Jean Touitou, patron d'APC auquel elle avait consacré un portrait dans le quotidien, décide de l'embaucher « parce qu'elle est forte en Bowie et en Proust ». Elle passera une saison à la communication d'APC. « On a beaucoup travaillé, beaucoup ri aussi. Elle m'appelait "Tron-Pa". Elle m'appelle toujours "Tron-Pa" », raconte Jean Touitou.
De cette brève incursion dans la mode, Anne Boulay retient « le côté industriel : inventer un produit et le vendre ». Arrivée chez Condé Nast pour diriger Air France Madame, c'est en partie ce tropisme qui la fera repérer par Xavier Romatet. Avec lui, elle constitue un nouveau binôme - comme elle forma un duo, en son temps, avec Gérard Lefort. « Son métier, c'est le journalisme, mais l'approche marketing l'intéresse, les problématiques annonceurs l'amusent. Elle aurait pu être conceptrice-rédactrice », décrit le PDG de Condé Nast, qui note aussi parfois chez elle « des difficultés à décrocher ».

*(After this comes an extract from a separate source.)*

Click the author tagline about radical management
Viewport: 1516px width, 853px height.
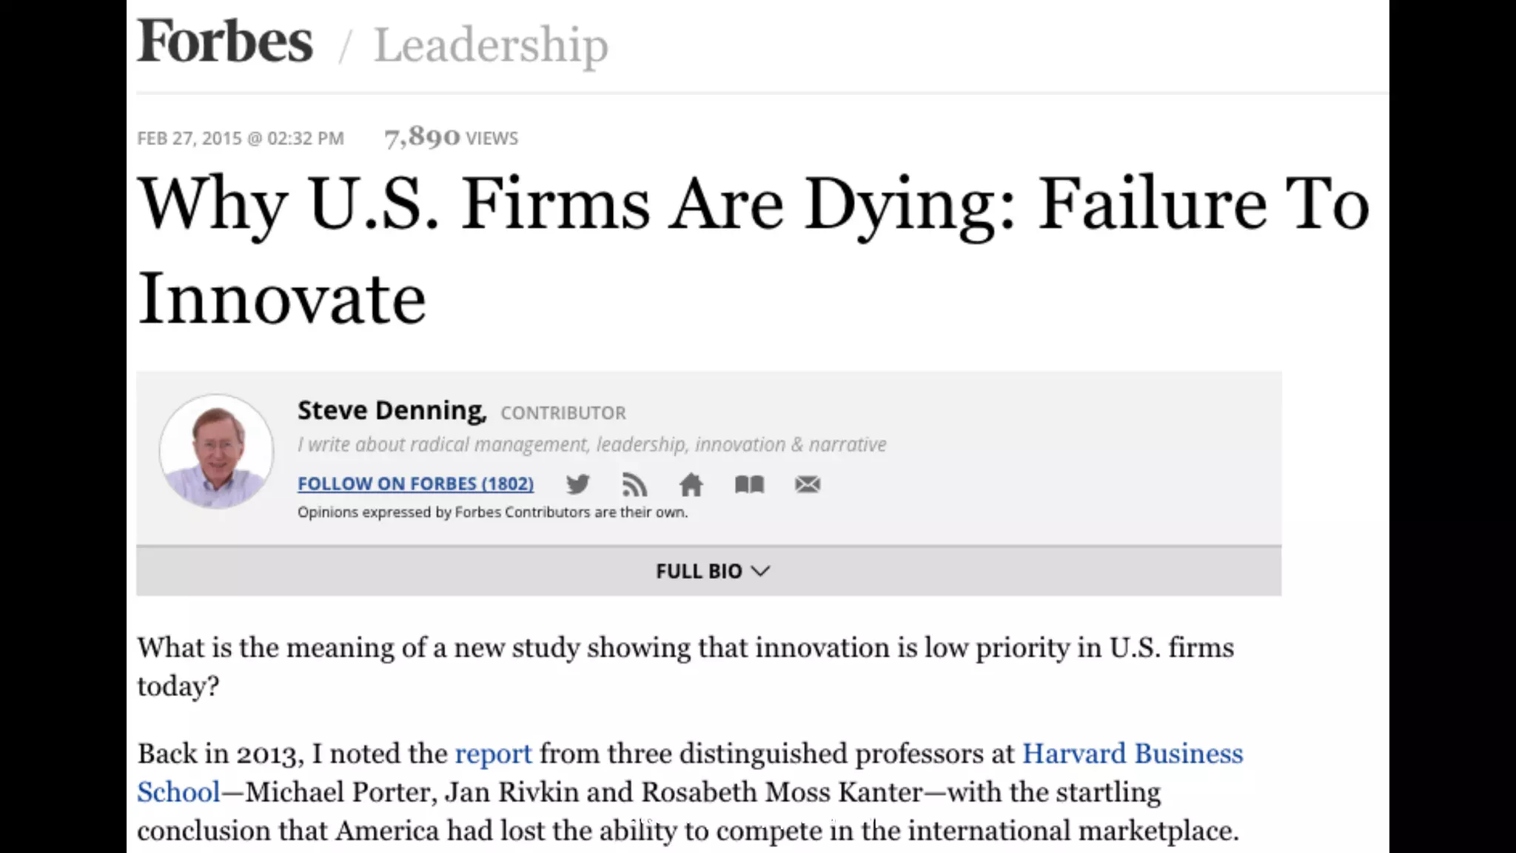[x=591, y=444]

L'aventure GQ, comme celle de Vanity Fair, démarre par des mois de recherche fondamentale sur les titres. Des mois de turbin, une vie de galérien pour Anne Boulay, qui « supporte mal le travail en solitaire » et recherche plutôt « l'esprit de troupe, comme au théâtre ». De ses années GQ, durant lesquelles elle essaie de toutes ses forces de s'écarter « des "lads mags" avec la fille dans un filet de pêche sur le capot de la bagnole », elle garde le souvenir, encore ému, d'« un matriarcat, où je faisais la bouffe à mon équipe de jeunes mecs d'à peine trente ans. C'était ma promo, ils m'appelaient "coach". » Sa spécialité : le risotto aux cèpes, dont cette « maniaque de cuisine » régalait ses ouailles - et même les annonceurs, invités un soir Place des Vosges pour un dîner intime par Condé Nast. Plaisantant à demi, Emmanuel Poncet reconnaît : « J'étais effondré qu'elle me quitte ».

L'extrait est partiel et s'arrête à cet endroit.